PROBLEM DETAILS :: Nothing but the lines from the one containing "Click the search magnifier in the search box" through the one containing "The image size is (392, 209).", both included, should be given again, each exactly as written below.

GIVEN INFORMATION ::
+ + + +

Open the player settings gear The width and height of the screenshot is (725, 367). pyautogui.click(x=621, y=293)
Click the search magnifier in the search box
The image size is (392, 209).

+ + + +

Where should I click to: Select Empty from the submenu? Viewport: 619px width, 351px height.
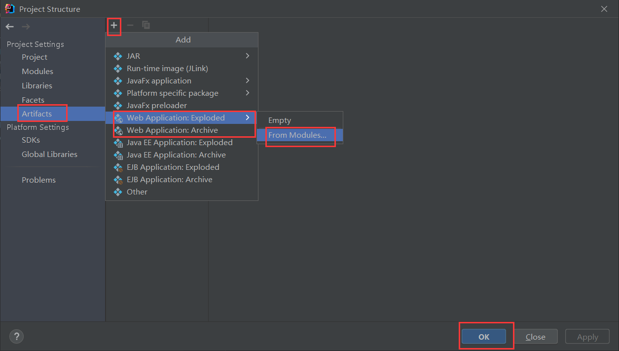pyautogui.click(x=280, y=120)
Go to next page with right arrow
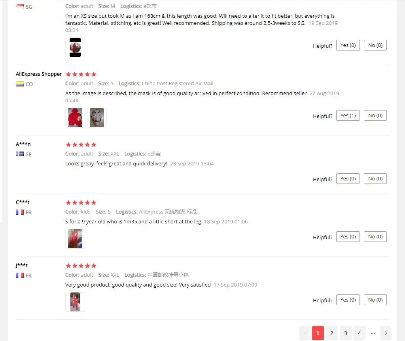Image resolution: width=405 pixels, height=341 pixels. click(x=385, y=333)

+ + + +

REPLY TO THE TASK ::
Click the search magnifier in the search box
The image size is (392, 209).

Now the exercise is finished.